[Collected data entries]
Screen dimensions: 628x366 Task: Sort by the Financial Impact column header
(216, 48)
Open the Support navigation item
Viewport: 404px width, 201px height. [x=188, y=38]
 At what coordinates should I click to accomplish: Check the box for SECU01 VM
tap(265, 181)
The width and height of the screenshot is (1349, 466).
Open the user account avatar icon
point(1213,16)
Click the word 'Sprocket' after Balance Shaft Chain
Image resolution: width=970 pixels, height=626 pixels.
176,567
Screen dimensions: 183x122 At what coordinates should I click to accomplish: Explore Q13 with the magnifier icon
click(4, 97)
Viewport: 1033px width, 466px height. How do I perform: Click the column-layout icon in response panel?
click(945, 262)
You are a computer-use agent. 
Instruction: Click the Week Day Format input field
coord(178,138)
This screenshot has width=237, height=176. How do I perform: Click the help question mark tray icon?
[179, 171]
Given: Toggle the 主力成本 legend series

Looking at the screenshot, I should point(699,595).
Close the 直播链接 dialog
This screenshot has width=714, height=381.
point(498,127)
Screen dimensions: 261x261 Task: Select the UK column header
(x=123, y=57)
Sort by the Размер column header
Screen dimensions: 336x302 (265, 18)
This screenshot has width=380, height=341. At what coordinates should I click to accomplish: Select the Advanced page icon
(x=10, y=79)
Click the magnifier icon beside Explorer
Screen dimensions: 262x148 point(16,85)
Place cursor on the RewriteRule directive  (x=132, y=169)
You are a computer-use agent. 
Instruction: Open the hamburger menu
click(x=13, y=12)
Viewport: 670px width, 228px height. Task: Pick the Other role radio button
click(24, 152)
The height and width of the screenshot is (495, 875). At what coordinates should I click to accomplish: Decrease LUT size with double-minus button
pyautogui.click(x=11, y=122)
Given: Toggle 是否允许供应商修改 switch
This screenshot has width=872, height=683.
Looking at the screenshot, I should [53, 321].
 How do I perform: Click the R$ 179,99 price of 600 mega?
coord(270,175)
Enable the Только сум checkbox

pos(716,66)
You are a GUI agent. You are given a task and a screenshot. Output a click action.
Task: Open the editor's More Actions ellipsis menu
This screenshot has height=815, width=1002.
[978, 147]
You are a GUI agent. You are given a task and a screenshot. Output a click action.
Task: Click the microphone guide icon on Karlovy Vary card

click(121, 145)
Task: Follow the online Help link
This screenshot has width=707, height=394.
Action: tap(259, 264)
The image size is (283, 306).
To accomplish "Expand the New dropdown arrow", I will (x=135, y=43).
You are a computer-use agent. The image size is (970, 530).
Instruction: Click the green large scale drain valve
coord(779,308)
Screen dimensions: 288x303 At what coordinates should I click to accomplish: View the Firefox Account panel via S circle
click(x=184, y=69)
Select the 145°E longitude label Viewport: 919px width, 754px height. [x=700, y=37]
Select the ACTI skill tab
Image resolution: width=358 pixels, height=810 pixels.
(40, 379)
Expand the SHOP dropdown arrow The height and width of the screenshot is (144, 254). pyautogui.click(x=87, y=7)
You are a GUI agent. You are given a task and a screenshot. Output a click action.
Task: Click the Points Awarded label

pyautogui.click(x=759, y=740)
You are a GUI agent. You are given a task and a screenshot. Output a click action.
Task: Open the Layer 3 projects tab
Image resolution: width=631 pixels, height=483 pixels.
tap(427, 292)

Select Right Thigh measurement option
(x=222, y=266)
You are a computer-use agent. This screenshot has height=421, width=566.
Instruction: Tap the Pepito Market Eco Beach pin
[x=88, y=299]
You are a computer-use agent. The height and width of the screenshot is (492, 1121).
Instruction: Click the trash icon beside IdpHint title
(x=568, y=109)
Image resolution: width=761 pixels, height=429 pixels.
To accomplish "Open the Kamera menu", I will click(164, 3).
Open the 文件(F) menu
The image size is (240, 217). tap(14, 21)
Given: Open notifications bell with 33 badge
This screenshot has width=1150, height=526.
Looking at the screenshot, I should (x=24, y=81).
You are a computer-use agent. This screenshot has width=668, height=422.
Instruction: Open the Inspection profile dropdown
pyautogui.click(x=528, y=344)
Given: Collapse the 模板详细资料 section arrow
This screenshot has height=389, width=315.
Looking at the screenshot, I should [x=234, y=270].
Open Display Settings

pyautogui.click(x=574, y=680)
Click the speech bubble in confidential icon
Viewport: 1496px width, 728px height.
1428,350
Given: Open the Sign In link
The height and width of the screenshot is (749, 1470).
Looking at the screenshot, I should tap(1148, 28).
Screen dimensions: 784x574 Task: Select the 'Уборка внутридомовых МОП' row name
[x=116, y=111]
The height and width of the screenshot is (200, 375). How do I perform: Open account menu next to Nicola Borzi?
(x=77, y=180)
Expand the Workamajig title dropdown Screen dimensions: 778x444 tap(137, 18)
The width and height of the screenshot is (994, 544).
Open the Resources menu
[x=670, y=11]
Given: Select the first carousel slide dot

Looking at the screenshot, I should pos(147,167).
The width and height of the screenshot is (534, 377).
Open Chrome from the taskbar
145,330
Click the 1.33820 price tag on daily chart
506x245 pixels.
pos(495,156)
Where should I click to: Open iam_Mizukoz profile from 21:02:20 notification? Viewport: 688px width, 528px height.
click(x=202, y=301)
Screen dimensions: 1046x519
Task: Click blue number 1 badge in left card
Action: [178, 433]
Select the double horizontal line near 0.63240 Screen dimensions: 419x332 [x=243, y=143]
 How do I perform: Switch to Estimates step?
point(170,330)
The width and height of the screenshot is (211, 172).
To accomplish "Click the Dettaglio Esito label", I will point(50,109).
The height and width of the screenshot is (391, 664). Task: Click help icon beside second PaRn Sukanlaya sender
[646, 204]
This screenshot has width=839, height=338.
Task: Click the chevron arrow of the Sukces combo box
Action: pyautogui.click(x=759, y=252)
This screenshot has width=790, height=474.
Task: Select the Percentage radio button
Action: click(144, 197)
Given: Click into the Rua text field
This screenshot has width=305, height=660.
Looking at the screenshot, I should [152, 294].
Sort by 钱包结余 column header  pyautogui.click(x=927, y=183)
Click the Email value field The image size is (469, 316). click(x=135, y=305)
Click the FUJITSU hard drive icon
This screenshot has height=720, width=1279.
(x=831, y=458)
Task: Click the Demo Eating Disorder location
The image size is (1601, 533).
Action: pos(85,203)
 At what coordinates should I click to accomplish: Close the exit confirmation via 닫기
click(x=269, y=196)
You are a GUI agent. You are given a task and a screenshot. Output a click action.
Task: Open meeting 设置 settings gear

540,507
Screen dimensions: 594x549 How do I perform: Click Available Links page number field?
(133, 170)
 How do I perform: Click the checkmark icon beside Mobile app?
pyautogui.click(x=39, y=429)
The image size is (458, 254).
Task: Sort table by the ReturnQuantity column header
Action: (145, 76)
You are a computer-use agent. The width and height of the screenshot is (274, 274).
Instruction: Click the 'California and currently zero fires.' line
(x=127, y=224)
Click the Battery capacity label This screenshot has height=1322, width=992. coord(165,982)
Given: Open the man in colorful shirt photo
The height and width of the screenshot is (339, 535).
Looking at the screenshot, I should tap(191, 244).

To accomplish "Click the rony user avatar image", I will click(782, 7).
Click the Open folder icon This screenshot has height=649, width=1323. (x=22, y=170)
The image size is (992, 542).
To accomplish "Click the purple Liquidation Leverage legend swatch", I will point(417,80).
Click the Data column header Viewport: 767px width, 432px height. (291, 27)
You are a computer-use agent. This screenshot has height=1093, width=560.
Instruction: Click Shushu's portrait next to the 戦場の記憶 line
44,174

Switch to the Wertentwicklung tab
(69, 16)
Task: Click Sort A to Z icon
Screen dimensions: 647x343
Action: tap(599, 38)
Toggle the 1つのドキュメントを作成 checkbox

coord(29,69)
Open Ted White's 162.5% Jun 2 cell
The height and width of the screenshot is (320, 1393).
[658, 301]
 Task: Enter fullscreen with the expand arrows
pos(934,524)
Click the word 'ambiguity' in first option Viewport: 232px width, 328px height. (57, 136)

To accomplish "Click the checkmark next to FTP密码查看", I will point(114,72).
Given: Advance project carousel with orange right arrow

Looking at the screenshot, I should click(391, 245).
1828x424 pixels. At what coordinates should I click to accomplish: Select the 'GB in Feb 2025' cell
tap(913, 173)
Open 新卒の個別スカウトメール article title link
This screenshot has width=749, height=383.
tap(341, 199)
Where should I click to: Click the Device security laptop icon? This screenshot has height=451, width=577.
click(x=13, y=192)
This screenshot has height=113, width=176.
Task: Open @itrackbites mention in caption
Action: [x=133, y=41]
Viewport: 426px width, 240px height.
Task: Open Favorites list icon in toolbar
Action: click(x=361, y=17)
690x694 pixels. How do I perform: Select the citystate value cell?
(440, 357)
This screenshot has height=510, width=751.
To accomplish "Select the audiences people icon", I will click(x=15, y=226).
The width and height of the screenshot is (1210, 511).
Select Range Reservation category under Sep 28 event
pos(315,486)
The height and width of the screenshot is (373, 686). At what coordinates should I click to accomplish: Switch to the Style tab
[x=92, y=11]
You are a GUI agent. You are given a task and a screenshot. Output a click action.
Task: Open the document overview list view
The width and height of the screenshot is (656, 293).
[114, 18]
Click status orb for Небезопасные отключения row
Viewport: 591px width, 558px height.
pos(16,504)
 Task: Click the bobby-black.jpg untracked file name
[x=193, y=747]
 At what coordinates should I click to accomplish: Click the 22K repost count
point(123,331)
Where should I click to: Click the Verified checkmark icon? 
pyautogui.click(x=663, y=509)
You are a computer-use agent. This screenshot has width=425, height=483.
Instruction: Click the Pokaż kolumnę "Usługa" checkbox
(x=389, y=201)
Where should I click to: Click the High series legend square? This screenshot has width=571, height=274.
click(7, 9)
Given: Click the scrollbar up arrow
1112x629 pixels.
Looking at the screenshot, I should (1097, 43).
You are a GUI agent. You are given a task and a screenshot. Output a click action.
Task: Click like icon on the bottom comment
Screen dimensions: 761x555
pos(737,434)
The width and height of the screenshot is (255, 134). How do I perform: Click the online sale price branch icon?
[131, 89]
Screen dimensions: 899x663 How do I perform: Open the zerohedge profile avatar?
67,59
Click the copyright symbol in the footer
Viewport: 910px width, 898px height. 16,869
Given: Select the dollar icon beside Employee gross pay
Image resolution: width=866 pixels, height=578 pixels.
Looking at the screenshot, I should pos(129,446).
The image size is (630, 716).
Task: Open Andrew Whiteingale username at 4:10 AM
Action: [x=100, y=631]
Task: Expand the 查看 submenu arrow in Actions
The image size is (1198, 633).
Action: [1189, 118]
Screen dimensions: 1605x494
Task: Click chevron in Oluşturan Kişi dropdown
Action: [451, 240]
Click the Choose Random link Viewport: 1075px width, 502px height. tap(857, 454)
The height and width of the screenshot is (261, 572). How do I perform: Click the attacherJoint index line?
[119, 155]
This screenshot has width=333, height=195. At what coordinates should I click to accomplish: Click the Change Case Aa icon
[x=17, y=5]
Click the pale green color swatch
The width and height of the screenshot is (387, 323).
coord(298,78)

[EXERCISE] Show all lines in the entries above where the string "Actions" appears.

[EXERCISE RESPONSE]
Task: Open the editor's More Actions ellipsis menu
Task: Expand the 查看 submenu arrow in Actions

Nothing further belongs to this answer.